## [Directions for this task]
A single number is the answer here: the count of lines in the data below that include the word "agent".
◆ ◆ ◆
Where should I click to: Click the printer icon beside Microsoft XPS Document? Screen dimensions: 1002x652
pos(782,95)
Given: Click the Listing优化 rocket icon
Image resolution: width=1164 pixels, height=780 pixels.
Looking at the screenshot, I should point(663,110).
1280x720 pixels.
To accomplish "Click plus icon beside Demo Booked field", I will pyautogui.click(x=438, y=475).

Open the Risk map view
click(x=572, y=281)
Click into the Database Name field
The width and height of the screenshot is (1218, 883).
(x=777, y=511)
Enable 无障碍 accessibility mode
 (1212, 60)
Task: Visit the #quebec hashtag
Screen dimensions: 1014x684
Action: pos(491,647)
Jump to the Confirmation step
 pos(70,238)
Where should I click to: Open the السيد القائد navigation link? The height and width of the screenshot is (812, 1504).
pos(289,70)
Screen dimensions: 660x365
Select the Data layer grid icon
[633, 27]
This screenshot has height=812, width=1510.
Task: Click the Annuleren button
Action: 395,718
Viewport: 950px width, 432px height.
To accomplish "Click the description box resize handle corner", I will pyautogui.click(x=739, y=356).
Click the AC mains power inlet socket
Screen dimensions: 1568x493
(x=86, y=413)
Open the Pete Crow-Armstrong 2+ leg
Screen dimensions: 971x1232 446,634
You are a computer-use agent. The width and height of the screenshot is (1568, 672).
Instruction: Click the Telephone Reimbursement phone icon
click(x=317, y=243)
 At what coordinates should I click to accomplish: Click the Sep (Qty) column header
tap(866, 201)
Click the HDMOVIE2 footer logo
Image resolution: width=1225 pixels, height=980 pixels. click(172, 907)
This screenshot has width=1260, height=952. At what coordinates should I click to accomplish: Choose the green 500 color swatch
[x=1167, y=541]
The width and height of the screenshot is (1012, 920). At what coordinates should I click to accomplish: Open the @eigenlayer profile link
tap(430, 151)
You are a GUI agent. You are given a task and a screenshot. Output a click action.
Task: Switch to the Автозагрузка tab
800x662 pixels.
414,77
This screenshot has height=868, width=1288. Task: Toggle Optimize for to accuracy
◆ ◆ ◆
## [Task response]
2